↓
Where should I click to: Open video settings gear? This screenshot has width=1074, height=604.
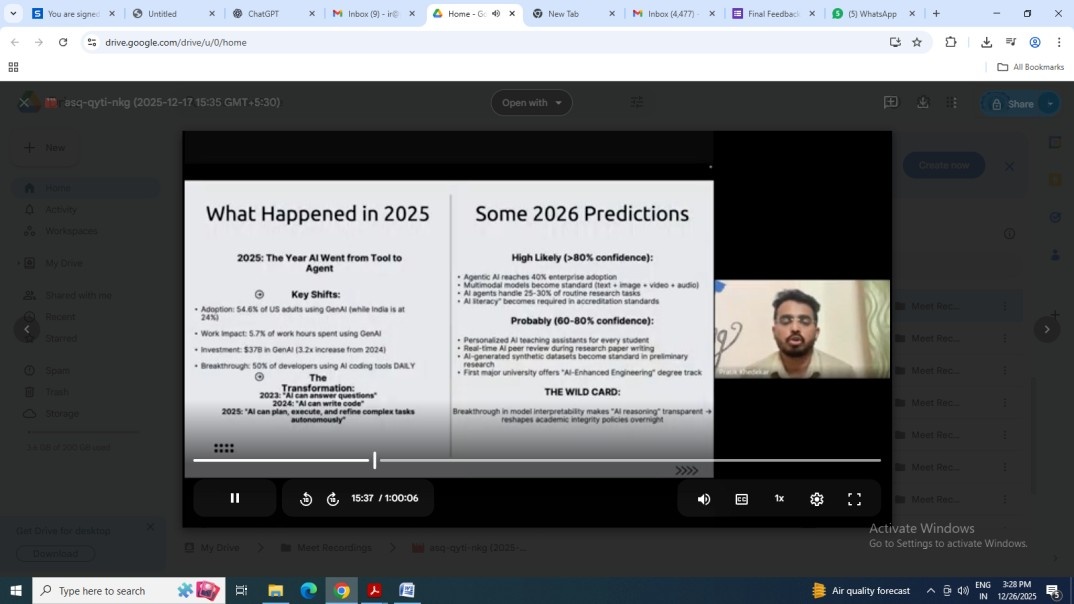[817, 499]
↑
↓
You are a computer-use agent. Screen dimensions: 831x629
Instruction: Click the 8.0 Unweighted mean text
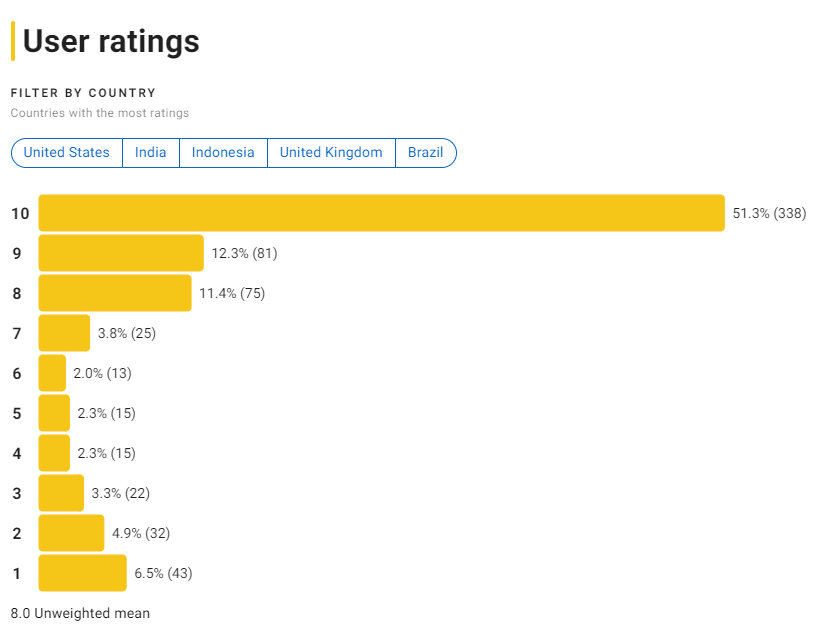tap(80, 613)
↑
↓
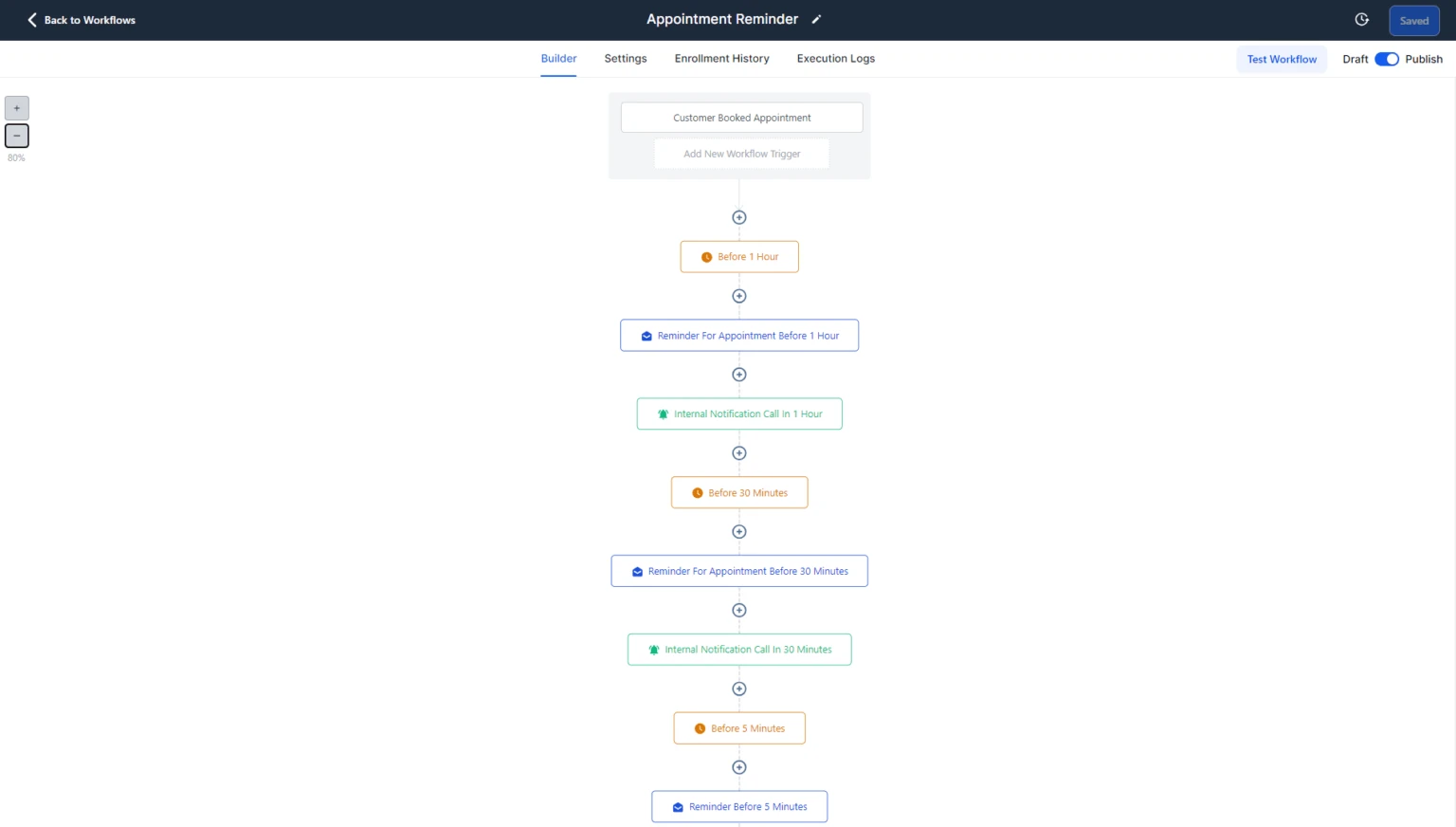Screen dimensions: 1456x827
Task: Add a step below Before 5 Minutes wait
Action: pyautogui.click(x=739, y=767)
↑
▶ _Exercise aim_: Switch "Minutes" to "Seconds" in the part that opens with the line containing "Screen dimensions: 1456x827" and closes with the line containing "Action: pyautogui.click(x=739, y=767)", and give those lines again with nothing else changed. Leave the pictures out.

▶ _Task answer_:
Screen dimensions: 1456x827
Task: Add a step below Before 5 Seconds wait
Action: pyautogui.click(x=739, y=767)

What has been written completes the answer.